**Problem statement**
Every entry should be copied exactly, with nothing added or dropped.

────

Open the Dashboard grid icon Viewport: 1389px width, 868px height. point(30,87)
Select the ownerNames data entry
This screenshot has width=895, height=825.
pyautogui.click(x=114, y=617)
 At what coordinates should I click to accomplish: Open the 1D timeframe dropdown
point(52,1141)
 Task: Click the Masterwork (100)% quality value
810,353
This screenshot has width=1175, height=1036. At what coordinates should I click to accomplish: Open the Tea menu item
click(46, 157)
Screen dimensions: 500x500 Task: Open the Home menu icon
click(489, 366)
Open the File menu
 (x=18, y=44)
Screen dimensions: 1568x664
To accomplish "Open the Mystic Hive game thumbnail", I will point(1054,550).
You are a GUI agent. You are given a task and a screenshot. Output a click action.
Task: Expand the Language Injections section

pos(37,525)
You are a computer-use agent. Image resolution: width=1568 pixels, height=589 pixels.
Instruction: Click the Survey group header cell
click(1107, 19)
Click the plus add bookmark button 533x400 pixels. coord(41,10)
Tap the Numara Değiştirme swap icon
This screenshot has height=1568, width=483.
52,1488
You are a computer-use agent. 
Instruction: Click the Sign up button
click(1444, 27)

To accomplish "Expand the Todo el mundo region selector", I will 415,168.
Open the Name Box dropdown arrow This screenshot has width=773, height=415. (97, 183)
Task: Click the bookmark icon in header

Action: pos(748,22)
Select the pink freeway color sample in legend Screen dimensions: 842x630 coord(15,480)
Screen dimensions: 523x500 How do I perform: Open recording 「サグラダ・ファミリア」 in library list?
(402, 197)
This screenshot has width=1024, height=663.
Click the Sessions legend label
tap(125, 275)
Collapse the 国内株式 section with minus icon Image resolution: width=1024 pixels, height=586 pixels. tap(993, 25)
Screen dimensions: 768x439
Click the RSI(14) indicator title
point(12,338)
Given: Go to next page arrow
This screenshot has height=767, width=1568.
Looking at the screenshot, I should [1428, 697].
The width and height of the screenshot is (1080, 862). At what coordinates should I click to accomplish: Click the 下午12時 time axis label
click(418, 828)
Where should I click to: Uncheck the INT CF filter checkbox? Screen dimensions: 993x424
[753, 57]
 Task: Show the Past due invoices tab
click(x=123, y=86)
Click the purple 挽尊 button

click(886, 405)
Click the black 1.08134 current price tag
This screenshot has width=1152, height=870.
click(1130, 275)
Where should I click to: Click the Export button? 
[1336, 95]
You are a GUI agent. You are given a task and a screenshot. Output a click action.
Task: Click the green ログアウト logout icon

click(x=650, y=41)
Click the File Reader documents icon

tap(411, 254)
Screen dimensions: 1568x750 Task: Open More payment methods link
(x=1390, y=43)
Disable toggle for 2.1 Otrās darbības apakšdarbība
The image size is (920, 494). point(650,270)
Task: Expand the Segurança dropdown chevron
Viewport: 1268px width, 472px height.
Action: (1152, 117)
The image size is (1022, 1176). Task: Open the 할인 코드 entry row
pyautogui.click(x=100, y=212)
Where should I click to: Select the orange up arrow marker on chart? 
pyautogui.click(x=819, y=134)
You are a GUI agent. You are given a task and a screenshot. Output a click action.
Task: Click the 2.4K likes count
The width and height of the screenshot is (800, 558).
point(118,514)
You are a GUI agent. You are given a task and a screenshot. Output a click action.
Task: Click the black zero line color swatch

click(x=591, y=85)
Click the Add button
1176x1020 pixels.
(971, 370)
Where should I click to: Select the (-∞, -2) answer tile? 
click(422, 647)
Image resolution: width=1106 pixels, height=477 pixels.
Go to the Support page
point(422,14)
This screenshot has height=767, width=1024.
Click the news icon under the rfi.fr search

────

**Answer to this task**
Open the Dashboard grid icon Viewport: 1389px width, 868px height. point(30,87)
Select the ownerNames data entry
This screenshot has width=895, height=825.
pyautogui.click(x=114, y=617)
 At what coordinates should I click to accomplish: Open the 1D timeframe dropdown
point(52,1141)
 Task: Click the Masterwork (100)% quality value
810,353
This screenshot has width=1175, height=1036. At what coordinates should I click to accomplish: Open the Tea menu item
click(46, 157)
Screen dimensions: 500x500 Task: Open the Home menu icon
click(489, 366)
Open the File menu
 (x=18, y=44)
Screen dimensions: 1568x664
To accomplish "Open the Mystic Hive game thumbnail", I will point(1054,550).
You are a GUI agent. You are given a task and a screenshot. Output a click action.
Task: Expand the Language Injections section

pos(37,525)
You are a computer-use agent. Image resolution: width=1568 pixels, height=589 pixels.
Instruction: Click the Survey group header cell
click(1107, 19)
Click the plus add bookmark button 533x400 pixels. coord(41,10)
Tap the Numara Değiştirme swap icon
This screenshot has height=1568, width=483.
52,1488
You are a computer-use agent. 
Instruction: Click the Sign up button
click(1444, 27)

To accomplish "Expand the Todo el mundo region selector", I will 415,168.
Open the Name Box dropdown arrow This screenshot has width=773, height=415. (97, 183)
Task: Click the bookmark icon in header

Action: pos(748,22)
Select the pink freeway color sample in legend Screen dimensions: 842x630 coord(15,480)
Screen dimensions: 523x500 How do I perform: Open recording 「サグラダ・ファミリア」 in library list?
(402, 197)
This screenshot has width=1024, height=663.
Click the Sessions legend label
tap(125, 275)
Collapse the 国内株式 section with minus icon Image resolution: width=1024 pixels, height=586 pixels. tap(993, 25)
Screen dimensions: 768x439
Click the RSI(14) indicator title
point(12,338)
Given: Go to next page arrow
This screenshot has height=767, width=1568.
Looking at the screenshot, I should [1428, 697].
The width and height of the screenshot is (1080, 862). At what coordinates should I click to accomplish: Click the 下午12時 time axis label
click(418, 828)
Where should I click to: Uncheck the INT CF filter checkbox? Screen dimensions: 993x424
[753, 57]
 Task: Show the Past due invoices tab
click(x=123, y=86)
Click the purple 挽尊 button

click(886, 405)
Click the black 1.08134 current price tag
This screenshot has width=1152, height=870.
click(1130, 275)
Where should I click to: Click the Export button? 
[1336, 95]
You are a GUI agent. You are given a task and a screenshot. Output a click action.
Task: Click the green ログアウト logout icon

click(x=650, y=41)
Click the File Reader documents icon

tap(411, 254)
Screen dimensions: 1568x750 Task: Open More payment methods link
(x=1390, y=43)
Disable toggle for 2.1 Otrās darbības apakšdarbība
The image size is (920, 494). point(650,270)
Task: Expand the Segurança dropdown chevron
Viewport: 1268px width, 472px height.
Action: (1152, 117)
The image size is (1022, 1176). Task: Open the 할인 코드 entry row
pyautogui.click(x=100, y=212)
Where should I click to: Select the orange up arrow marker on chart? 
pyautogui.click(x=819, y=134)
You are a GUI agent. You are given a task and a screenshot. Output a click action.
Task: Click the 2.4K likes count
The width and height of the screenshot is (800, 558).
point(118,514)
You are a GUI agent. You are given a task and a screenshot. Output a click action.
Task: Click the black zero line color swatch

click(x=591, y=85)
Click the Add button
1176x1020 pixels.
(971, 370)
Where should I click to: Select the (-∞, -2) answer tile? 
click(422, 647)
Image resolution: width=1106 pixels, height=477 pixels.
Go to the Support page
point(422,14)
This screenshot has height=767, width=1024.
Click the news icon under the rfi.fr search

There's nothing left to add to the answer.